▶ **Testo dell'esercizio**:
Stasera sono un poco triste. Non mi accade spesso. E' per via della notizia che ho appena sentito al telegiornale della scelta della giunta leghista di Montecchio Maggiore di dare solo pane ed acqua ai bambini delle materne, i cui genitori erano morosi con il pagamento della quota mensa. Una scelta demenziale e, a mio avviso, anche illegittima. Ci pensate all'umiliazione che subisce un incolpevole bambino di 3 anni?
Un guerriero della luce presta attenzione agli occhi di un bambino. Perchè quegli occhi sanno vedere il mondo senza amarezza. Quando desidera sapere se chi sta al suo fianco è degno di fiducia, cerca di vedere la maniera in cui lo guarda un bambino. [Tratto dal mlibro “Il manuale del guerriero della luce“ di Paulo Coelho]
Eccoli i nuovi barbari, ragazzotti ignoranti che si atteggiano da padroni nelle nostre belle cittadine, per usare le parole del maestro Bepi De Marzi, fuggito da Arzignano.
Togliere i pasti ai bambini, scardinare panchine....
Luca Zaia, esperto in prosecco, bugiardo patentato, che dice Roma ladrona e si fa la campagna elettorale a spese del ministero, girando a tutto spago con la scorta, che a Roma vota il piano che prevede la folle ripresa del nucleare, con una centrale anche nel Veneto, e qui dice che non si farà, da lunedi sarà probabilmente il nuovo governatore del Veneto...
Che tristezza.... Volevo solo far sapere a tutti che non tutti i veneti sono come questi barbari ignoranti.
La notizia: pranzo a pane e acqua alla mensa scolastica per nove bambini i cui genitori non hanno pagato la retta al Comune. Se i 9 piccoli, 2 italiani e 7 stranieri, hanno mangiato qualcosa di più è grazie ai loro compagni che hanno diviso il pasto con loro: pasta alla zucca, hamburger, insalata e frutta. È successo ieri a Montecchio Maggiore (Vicenza), dove il Comune ha deciso di sospendere la refezione scolastica a chi è in arretrato con i pagamenti.
Per fortuna sembra che le insegnanti abbiano disatteso la direttiva barbara e hitleriana, questo attenua la sofferenza per ciò che abbiamo sentito avviene nel Veneto leghista. In questa Italia dove tutto crolla e svilisce qualcuno dovrebbe insegnare il diritto a chi dovrebbe solo amministrare senza mai imporre con metodi villani.
E' naturale che per ottenere la retta non si affamano i bambini, ma si seguono vie legali ed i genitori morosi, che non pagano senza giustificato motivo, lo saranno costretti dal giudice. Ma i partiti dell'amore e del fare non possono attendere come i comuni cittadini, figuriamoci un politico razzista. Per tutto questo magari non ci si dimette nè il Giornale lo richiede.

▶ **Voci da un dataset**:
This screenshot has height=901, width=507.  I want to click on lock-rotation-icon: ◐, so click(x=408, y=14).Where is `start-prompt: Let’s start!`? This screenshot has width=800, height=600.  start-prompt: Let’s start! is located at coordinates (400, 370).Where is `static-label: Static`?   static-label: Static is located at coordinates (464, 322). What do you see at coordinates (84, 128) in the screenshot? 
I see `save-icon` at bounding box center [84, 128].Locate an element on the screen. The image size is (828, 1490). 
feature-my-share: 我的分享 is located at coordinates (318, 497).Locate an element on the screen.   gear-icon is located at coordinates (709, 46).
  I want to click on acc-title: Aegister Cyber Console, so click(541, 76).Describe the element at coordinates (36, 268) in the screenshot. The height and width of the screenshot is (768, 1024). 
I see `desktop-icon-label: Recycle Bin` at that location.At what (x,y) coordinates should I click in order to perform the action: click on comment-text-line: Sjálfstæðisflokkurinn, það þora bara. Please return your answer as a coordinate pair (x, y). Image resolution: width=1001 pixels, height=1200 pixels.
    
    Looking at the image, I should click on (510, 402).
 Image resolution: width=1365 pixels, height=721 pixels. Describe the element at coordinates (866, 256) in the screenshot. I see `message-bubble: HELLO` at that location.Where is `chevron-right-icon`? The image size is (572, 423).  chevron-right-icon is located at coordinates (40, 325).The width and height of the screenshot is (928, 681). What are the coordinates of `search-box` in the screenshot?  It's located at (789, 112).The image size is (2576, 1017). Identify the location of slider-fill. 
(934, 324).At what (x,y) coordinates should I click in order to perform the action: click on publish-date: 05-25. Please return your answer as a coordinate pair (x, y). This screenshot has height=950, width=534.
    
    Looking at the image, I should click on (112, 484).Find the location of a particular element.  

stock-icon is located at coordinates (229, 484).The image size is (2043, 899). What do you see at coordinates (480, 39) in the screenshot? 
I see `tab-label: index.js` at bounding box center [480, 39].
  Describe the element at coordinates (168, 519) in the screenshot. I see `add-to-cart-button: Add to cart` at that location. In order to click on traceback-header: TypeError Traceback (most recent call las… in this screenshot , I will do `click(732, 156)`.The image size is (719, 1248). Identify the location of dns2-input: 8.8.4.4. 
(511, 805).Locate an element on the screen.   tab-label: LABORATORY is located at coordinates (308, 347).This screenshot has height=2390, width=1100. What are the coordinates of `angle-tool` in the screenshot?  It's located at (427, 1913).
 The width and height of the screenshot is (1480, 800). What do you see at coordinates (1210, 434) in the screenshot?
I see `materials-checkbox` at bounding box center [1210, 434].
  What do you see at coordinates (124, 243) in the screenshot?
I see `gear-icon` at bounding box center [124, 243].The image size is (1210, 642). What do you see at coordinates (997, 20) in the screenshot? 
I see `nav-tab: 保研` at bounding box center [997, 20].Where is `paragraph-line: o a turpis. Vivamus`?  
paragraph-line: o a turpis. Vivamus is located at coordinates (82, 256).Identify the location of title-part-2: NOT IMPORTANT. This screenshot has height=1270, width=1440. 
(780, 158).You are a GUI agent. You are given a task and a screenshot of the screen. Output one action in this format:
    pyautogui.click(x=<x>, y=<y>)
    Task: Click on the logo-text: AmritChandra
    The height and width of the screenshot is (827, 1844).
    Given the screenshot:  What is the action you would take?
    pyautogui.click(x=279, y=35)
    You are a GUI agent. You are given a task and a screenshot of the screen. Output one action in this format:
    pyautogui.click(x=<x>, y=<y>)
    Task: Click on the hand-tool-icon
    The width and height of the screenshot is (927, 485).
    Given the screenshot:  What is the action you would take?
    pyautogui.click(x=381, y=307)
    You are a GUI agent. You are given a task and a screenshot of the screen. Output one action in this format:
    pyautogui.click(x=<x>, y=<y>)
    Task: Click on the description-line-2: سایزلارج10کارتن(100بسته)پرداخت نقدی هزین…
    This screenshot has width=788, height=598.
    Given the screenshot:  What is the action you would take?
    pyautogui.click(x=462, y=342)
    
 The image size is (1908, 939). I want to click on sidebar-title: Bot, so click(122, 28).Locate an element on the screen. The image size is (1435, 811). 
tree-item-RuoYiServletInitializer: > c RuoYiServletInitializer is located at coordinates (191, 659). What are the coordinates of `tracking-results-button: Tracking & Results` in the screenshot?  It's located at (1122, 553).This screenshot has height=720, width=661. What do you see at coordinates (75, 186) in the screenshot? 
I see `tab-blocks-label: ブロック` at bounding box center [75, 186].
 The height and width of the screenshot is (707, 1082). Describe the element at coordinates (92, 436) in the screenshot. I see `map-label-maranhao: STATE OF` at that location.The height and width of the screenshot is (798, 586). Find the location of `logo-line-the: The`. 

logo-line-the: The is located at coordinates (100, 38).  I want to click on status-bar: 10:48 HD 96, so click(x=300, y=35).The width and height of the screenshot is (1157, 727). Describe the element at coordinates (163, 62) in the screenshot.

▶ **Come procedere**:
Per favore, rispondi a queste domande sul testo dell'esercizio.
(a) Quanti bambini hanno avuto a pranzo solo pane e acqua, e quanti di loro erano stranieri?
(b) Da quale libro è tratto il passo sul guerriero della luce?
(c) Di quale maestro sono le parole citate sui nuovi barbari?

▶ **Compito svolto**:
(a) Nove bambini, di cui sette stranieri.
(b) Da "Il manuale del guerriero della luce" di Paulo Coelho.
(c) Del maestro Bepi De Marzi.